Page excerpt:
The Interactive Metronome® is an advanced brain-based assessment & treatment program developed to directly improve the processing abilities that affect attention, motor planning and sequencing. This is accomplished by using innovative neurosensory and neuromotor exercises developed to improve the brain's inherent ability to repair or remodel itself through a process called neuroplasticity. This then strengthens motor skills and many cognitive capacities such as planning, organizing and language. Motor planning and sequencing are central to human activity; from the coordinated movements needed to walk or climb stairs, to the order of words in a sentence to provide meaning. It can also be used to improve peak performance in a sport.

The IM program provides a structured, goal-oriented process that challenges the client to synchronize a range of hand and foot exercises to a precise computer-generated reference tone heard through headphones. The client attempts to match the rhythmic beat with repetitive motor actions. A patented audio or audio and visual guidance system provides immediate feedback measured in milliseconds, and a score is provided indicating timing accuracy.

Information shown:
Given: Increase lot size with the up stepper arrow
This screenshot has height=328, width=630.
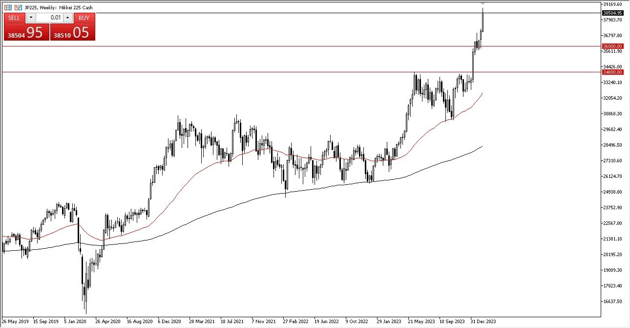Looking at the screenshot, I should click(x=67, y=18).
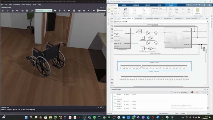Stop the Simulink simulation

click(x=189, y=10)
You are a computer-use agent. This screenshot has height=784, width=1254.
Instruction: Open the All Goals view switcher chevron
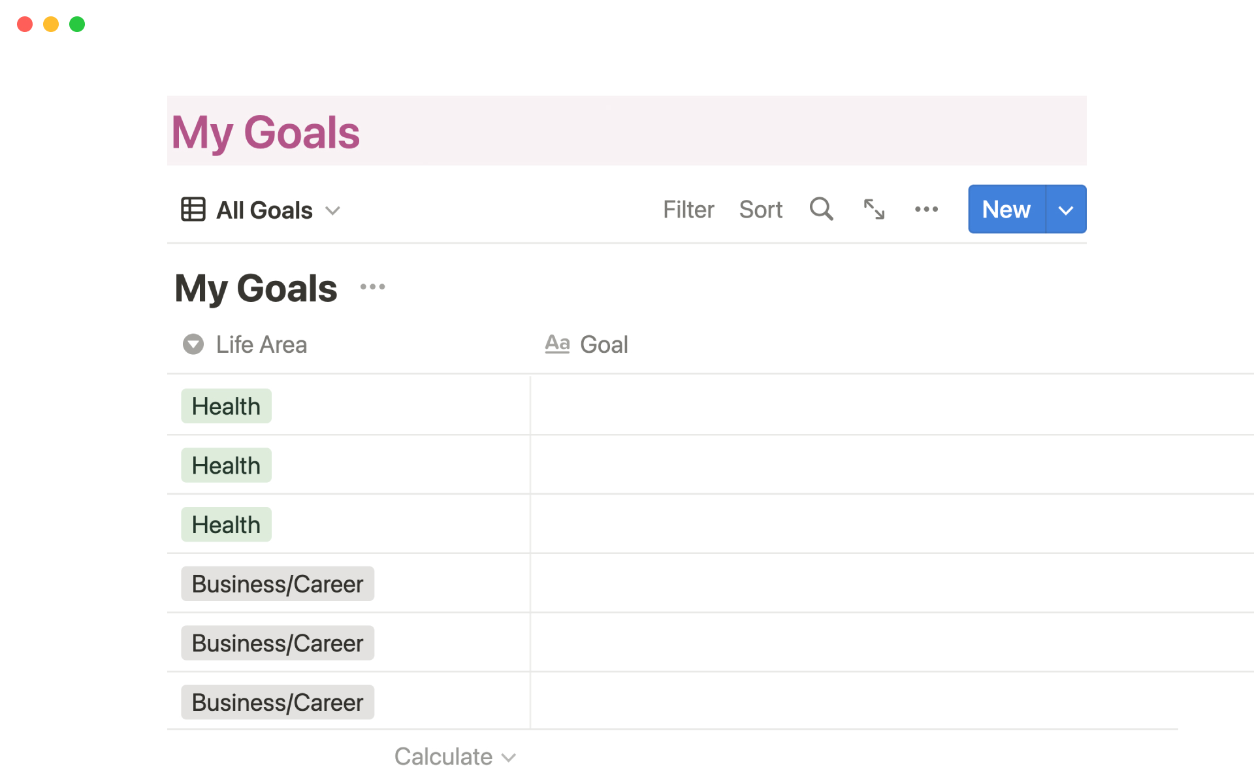click(x=333, y=210)
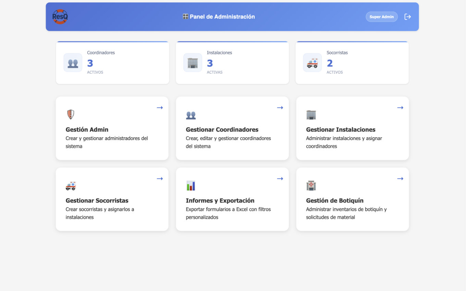The width and height of the screenshot is (466, 291).
Task: Click the ResQ logo icon
Action: coord(60,16)
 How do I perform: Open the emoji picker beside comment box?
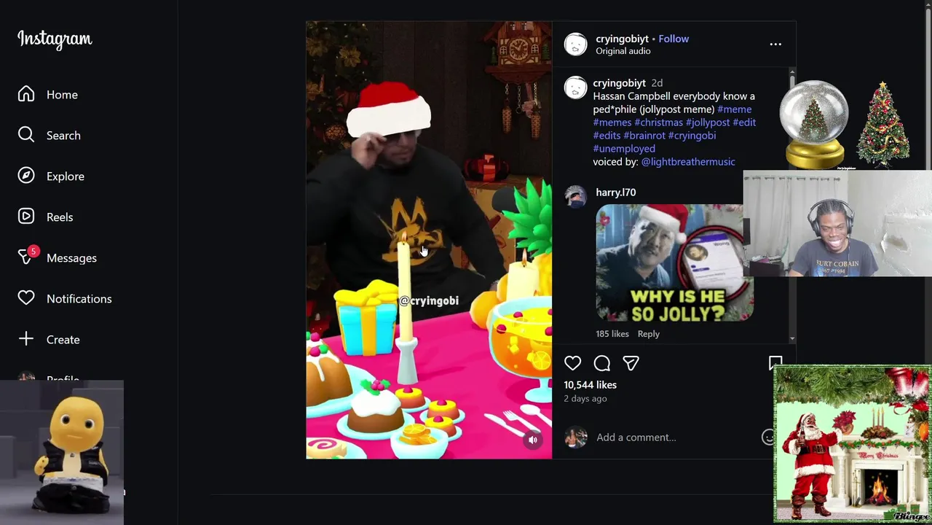767,437
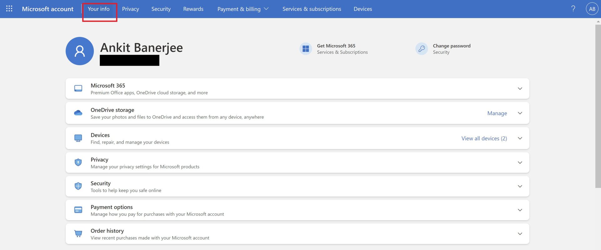Click the Manage link for OneDrive storage

point(497,113)
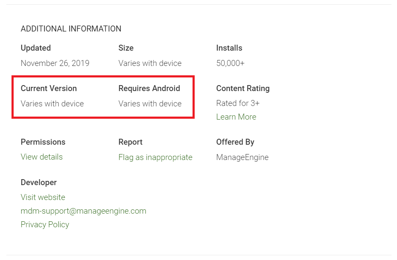The height and width of the screenshot is (260, 397).
Task: Click the mdm-support@manageengine.com email link
Action: [83, 211]
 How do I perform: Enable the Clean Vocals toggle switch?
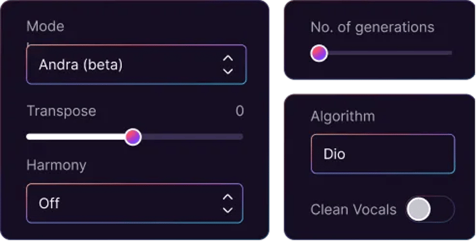[x=430, y=209]
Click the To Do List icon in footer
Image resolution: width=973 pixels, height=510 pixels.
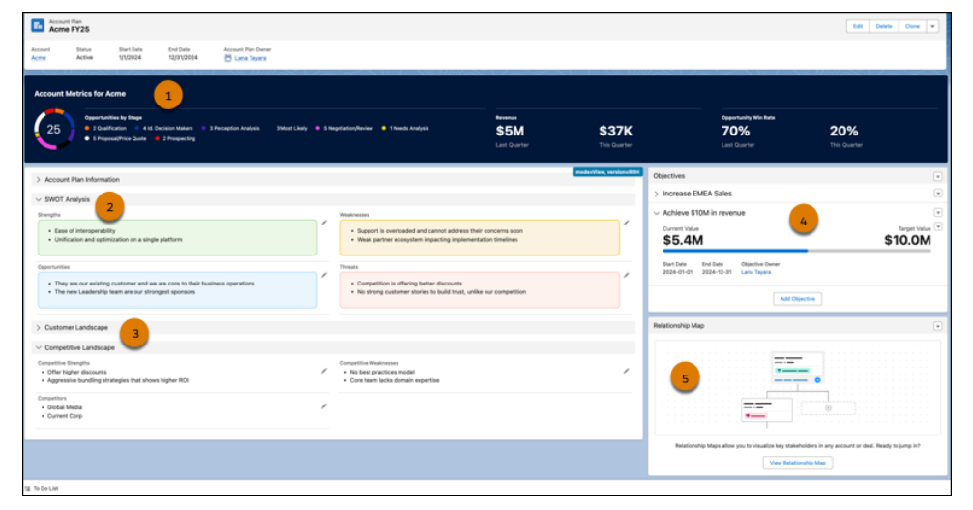27,489
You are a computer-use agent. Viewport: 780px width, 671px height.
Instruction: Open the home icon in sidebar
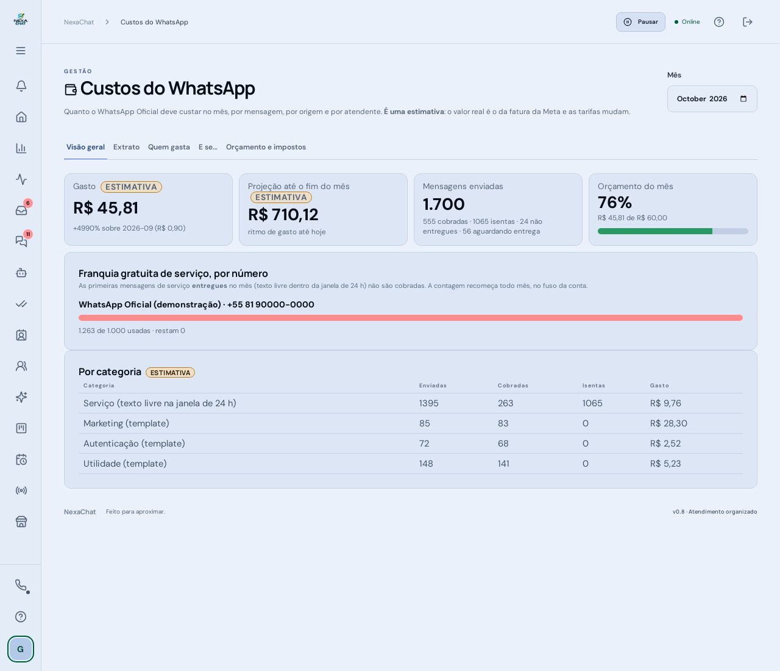21,117
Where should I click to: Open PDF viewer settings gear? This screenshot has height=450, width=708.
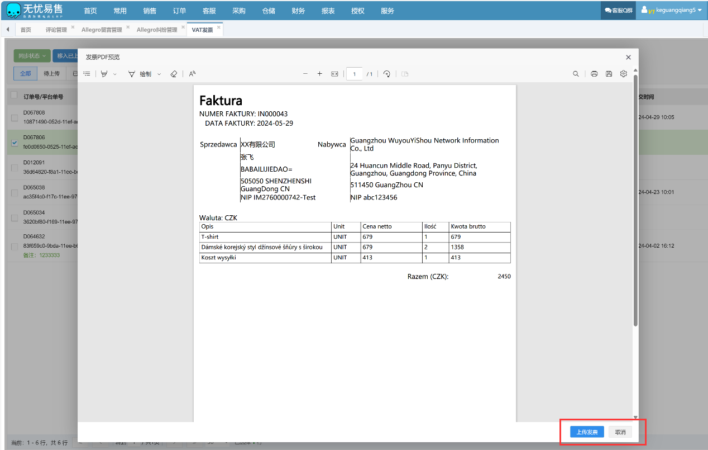pyautogui.click(x=624, y=74)
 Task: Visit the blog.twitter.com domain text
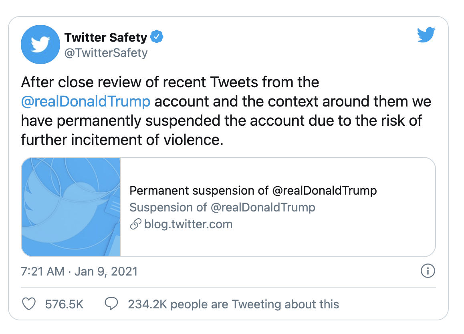pyautogui.click(x=188, y=224)
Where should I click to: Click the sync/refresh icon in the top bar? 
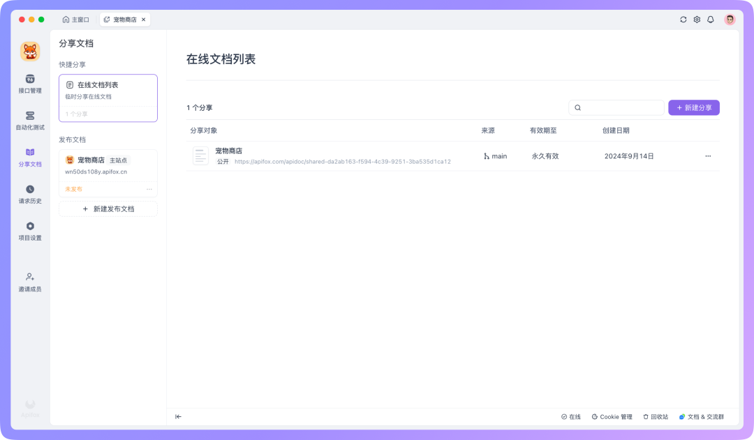pos(683,20)

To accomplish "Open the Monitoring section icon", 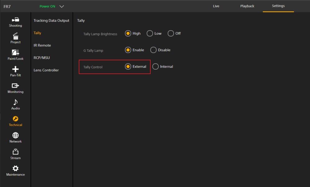I will click(x=16, y=86).
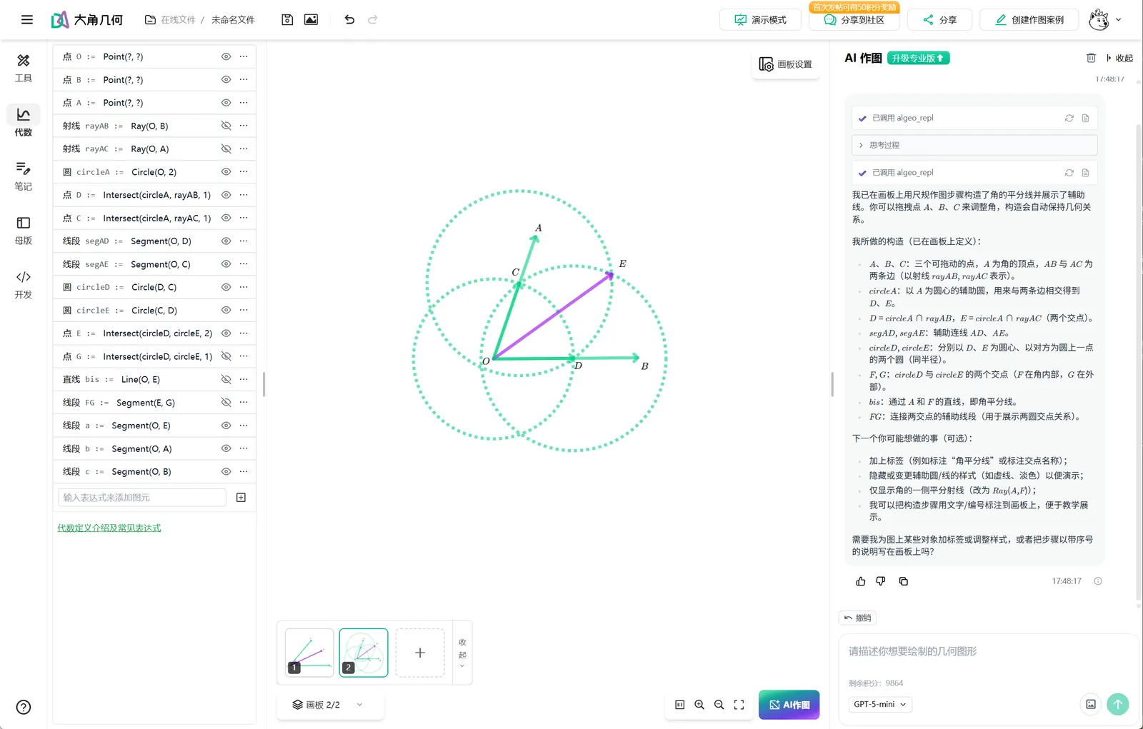Zoom in on the canvas
The image size is (1143, 729).
[x=699, y=705]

Exercise instructions:
- 1) Answer the following from the Interactive Metronome text:
(a) What process does the text name for the brain's ability to repair or remodel itself?
(b) Through what does the client hear the computer-generated reference tone?
(c) In what unit is the immediate feedback measured?
- 2) Echo the Interactive Metronome text word for word, starting with "The IM program" and going on through "indicating timing accuracy.".

Activity answers:
- 1)
(a) Neuroplasticity
(b) Headphones
(c) Milliseconds

- 2)
The IM program provides a structured, goal-oriented process that challenges the client to synchronize a range of hand and foot exercises to a precise computer-generated reference tone heard through headphones. The client attempts to match the rhythmic beat with repetitive motor actions. A patented audio or audio and visual guidance system provides immediate feedback measured in milliseconds, and a score is provided indicating timing accuracy.